Treasury Practice

Net profit margin

Published: Jan 2013

Calculating net profit margin

Net profit margin is calculated by taking after-tax net profit and dividing by net sales. The formula set out below is the one typically used in most finance textbooks.

\(\mathrm{Net\: profit\:margin}=\mathrm{\frac{net\: income}{net \: sales }} \times{100\%}\)

Net sales may also be referred to as sales, sales revenue or net revenue.

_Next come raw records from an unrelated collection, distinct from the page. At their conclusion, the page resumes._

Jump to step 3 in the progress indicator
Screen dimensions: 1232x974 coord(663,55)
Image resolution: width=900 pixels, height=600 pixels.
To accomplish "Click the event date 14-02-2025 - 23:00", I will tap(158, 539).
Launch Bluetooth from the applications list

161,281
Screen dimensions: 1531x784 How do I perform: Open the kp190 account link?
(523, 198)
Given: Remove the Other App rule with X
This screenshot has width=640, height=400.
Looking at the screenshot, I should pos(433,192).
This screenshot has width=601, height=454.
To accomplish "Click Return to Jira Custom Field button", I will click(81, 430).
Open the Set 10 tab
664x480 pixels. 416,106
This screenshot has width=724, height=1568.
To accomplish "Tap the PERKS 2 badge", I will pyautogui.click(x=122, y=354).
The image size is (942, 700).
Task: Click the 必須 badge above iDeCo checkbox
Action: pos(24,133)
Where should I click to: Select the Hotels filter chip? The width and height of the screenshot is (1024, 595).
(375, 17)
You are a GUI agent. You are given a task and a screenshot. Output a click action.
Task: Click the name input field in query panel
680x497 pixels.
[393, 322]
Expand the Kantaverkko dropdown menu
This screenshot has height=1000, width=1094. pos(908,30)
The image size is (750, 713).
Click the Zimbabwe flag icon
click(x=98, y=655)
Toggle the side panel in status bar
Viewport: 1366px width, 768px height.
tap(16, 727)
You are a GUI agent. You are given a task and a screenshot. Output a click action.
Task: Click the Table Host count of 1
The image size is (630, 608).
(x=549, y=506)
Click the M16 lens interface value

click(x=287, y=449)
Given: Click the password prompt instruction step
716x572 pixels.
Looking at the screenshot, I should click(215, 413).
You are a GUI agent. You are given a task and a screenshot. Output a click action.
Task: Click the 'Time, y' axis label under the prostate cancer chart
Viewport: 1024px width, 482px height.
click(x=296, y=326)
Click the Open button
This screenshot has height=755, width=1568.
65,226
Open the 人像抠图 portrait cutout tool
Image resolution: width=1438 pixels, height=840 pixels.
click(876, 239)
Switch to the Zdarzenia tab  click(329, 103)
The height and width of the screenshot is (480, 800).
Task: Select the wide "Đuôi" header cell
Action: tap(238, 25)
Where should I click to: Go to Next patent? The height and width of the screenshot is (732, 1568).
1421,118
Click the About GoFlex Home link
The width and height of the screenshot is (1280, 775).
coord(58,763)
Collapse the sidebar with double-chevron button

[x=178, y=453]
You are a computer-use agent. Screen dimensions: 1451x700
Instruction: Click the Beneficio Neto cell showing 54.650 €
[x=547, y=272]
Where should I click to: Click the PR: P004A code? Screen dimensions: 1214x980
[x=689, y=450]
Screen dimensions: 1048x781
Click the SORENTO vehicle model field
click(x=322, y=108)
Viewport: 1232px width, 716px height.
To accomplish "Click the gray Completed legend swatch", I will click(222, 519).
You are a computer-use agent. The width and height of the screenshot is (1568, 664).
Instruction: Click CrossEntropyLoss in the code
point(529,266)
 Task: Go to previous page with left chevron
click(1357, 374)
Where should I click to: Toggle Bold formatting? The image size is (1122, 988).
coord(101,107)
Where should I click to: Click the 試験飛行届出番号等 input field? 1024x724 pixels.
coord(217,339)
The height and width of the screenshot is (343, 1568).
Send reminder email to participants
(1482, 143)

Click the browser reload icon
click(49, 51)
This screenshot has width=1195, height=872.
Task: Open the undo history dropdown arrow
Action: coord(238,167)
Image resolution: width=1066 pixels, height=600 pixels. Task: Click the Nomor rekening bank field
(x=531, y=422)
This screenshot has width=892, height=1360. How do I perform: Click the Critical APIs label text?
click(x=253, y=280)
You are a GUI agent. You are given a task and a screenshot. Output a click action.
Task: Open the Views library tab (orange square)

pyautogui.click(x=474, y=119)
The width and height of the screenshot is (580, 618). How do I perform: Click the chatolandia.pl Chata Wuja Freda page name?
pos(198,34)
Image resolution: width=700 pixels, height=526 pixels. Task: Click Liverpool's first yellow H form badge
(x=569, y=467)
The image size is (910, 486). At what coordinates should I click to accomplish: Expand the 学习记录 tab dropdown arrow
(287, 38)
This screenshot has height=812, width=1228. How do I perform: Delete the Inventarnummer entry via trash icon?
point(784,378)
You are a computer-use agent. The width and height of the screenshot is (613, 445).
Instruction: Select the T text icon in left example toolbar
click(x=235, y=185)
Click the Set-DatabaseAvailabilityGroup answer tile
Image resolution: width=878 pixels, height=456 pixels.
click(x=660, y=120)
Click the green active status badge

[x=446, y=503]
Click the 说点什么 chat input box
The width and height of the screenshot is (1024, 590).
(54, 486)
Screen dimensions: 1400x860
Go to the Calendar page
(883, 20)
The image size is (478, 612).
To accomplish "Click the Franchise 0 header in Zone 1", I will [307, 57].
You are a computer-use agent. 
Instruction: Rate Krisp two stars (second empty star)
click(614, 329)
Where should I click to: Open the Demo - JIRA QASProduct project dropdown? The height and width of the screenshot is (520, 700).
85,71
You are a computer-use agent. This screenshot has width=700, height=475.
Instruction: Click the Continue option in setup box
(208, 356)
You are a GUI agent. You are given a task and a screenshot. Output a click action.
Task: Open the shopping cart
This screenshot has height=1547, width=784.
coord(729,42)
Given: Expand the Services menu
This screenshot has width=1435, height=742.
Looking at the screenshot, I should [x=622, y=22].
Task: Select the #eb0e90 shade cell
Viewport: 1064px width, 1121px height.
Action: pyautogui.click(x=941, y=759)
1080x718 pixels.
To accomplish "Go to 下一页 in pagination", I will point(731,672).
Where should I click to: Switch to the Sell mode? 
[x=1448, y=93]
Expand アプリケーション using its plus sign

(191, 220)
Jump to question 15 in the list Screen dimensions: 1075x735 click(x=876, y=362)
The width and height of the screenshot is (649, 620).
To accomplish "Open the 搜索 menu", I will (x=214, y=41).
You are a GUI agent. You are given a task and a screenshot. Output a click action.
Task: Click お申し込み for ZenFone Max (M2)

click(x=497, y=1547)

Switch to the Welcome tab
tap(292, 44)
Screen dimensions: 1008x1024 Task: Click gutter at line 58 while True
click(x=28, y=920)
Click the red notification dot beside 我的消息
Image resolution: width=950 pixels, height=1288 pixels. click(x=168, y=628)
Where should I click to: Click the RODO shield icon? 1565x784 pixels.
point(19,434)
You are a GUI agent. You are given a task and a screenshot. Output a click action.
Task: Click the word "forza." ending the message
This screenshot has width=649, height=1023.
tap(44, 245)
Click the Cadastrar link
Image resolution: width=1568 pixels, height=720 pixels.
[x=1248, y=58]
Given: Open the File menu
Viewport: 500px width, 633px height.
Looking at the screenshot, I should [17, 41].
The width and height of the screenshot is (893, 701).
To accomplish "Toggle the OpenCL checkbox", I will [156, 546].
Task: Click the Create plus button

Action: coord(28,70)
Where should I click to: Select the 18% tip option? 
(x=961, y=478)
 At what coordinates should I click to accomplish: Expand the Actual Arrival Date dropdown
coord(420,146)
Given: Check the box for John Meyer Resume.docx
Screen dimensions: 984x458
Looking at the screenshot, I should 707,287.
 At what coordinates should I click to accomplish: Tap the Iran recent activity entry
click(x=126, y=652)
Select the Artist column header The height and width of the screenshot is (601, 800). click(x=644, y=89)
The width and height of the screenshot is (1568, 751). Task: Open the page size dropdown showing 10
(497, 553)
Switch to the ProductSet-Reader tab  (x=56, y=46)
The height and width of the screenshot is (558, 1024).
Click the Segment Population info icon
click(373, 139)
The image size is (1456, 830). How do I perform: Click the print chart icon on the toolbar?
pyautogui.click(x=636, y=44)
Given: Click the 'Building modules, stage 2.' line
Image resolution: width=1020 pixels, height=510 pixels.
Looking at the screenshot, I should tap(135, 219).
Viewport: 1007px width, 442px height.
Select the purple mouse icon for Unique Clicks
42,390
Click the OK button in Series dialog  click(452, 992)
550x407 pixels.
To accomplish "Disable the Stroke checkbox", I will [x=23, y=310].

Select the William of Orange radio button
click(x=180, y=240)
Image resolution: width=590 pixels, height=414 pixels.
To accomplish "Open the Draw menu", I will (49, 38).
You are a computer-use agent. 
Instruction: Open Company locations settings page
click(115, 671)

Some financial analysts will additionally incorporate minority interest into the calculation, in order to provide a snapshot of the given company’s profitability prior to payments made to minority owners.


Company ABC 2011 2012
Net sales ¥6, 520,745 ¥6, 921,606
Net income ¥672,539 ¥731,934
Net profit margin 10.31% 10.57%
Company XYZ 2011 2012
Net sales ¥8,318,443 ¥7,947,302
Net income ¥715,556 ¥728,970
Net profit margin 8.60% 9.17%

In the above example, company ABC averaged a profit margin of 10.44% over the past two financial years, which is the equivalent of saying that for every yen of net sales in that period the company generated a net profit of ¥0.140. As the figures show, the company made more profit per yen of expenses in 2012 than it did in 2011. This fluctuation could potentially be explained with reference to a range of active factors: for example procurement costs, increased prices for the company’s products or services, and efficiency improvements. Alternatively, the changes could be the result of market-based factors, such as falling commodity prices.

Profit margins inevitably vary by industry. However, when two companies are competing in the same sector against one another the sum can be particularly useful to determine which company is performing best and, therefore, represents a better investment opportunity. Let us suppose that both of the companies in the above example are software developers based in Japan. Over the period 2011-12, company XYZ averaged a net profit margin of 8.89% compared to company ABC’s 10.44%. So despite generating less sales revenue during the two-year period than company XYZ, company ABC may, according to the net profit ratio, represent a higher quality investment.

The above comparison, however, could provide a misleading benchmark if it is not compared to the industry average. For example, if the industry average for a Japanese software developer is an 18%, net profit margin, then it would seem that neither company has performed as well as their industry competitors over the two-year period.